The Death of RachelBy Rabbi Jack Abramowitz
G-d reiterated His promise to give Yaakov the land of Israel, then “departed.” Yaakov offered a libation on the altar. On the journey out, Rachel had a hard labor. She delivered a son, but she wasn’t going to last much longer. She named the baby Ben-Oni (“son of my sorrow”), but Yaakov renamed him Binyamin (Benjamin – “son of the right,” referring to strength). Rachel was buried on the road to Bethlehem, in a location that was still known when the Torah was given a number of generations later.
After Rachel died, Yaakov moved his bed into the tent of her handmaiden, Bilhah. Reuven, Yaakov’s oldest son, found this unacceptable. After all, it was bad enough that his father favored his aunt Rachel over his mother Leah, but Rachel’s servant? That wouldn’t do. So, Reuven moved his father’s bed from Bilhah’s tent to Leah’s. This was extremely inappropriate and Yaakov could not abide it; this caused Reuven to forfeit the extra portion of the firstborn.
At this point, we are given an accounting of Yaakov’s sons, divided according to who their mothers were.
Yaakov was then reunited with his father Yitzchak in Hebron. Yitzchak lived to be 180 and he was buried by his sons Yaakov and Eisav. (He was alive well into the story of Joseph, but the Torah records people’s deaths at the point where they leave the narrative.)
Now, the Torah enumerates the descendants of Eisav. Eisav had many wives, children and flocks, so he moved away from Yaakov, much the same way that Avraham and Lot had to separate. Eisav settled in Seir and his descendants became the nation of Edom. (In the Talmud, Edom is the name used for Rome. The Romans may or may not be descended from the Biblical Edomites; think “Americans” vs. “Native Americans.”)
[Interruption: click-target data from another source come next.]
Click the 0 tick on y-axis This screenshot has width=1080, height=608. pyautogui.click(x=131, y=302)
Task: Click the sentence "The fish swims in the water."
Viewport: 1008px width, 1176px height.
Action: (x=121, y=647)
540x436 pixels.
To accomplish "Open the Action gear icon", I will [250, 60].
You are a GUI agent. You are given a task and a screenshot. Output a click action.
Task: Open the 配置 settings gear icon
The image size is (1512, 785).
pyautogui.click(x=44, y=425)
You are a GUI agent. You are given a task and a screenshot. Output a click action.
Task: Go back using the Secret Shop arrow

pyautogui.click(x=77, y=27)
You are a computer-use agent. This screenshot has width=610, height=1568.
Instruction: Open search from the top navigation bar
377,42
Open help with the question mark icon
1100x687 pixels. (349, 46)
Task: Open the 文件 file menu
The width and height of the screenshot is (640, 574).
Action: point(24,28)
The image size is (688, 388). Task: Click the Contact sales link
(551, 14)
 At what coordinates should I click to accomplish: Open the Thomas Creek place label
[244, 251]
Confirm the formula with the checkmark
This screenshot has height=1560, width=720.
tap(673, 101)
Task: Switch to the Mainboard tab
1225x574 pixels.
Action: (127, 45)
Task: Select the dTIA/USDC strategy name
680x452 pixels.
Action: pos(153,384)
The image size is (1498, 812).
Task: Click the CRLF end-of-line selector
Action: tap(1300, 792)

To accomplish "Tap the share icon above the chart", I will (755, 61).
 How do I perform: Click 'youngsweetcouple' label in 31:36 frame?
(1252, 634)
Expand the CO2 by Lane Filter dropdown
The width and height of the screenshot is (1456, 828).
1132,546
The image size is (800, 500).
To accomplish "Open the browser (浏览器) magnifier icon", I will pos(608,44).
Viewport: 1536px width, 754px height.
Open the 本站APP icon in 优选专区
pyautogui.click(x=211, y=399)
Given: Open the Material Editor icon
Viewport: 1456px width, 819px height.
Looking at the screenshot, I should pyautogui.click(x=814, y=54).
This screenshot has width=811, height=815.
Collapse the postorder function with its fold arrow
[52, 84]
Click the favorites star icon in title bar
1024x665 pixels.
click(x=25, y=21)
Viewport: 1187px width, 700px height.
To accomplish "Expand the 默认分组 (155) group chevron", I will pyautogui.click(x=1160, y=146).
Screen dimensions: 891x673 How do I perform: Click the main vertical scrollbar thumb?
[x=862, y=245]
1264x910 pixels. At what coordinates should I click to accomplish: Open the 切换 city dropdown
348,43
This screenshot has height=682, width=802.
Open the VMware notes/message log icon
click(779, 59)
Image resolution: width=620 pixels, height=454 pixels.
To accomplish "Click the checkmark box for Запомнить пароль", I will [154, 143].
Eisav’s son Elifaz had a concubine named Timna, whose son was Amalek, progenitor of Israel’s arch-nemesis nation. The Talmud in Sanhedrin 99b says that Timna wanted to marry into Avraham’s family, but she was rebuffed by Avraham, Yitzchak and Yaakov. She settled on being a concubine in Eisav’s branch of the family, but she harbored a resentment that she passed on to her son.
The aliyah ends with a list of Edomite tribal chieftains.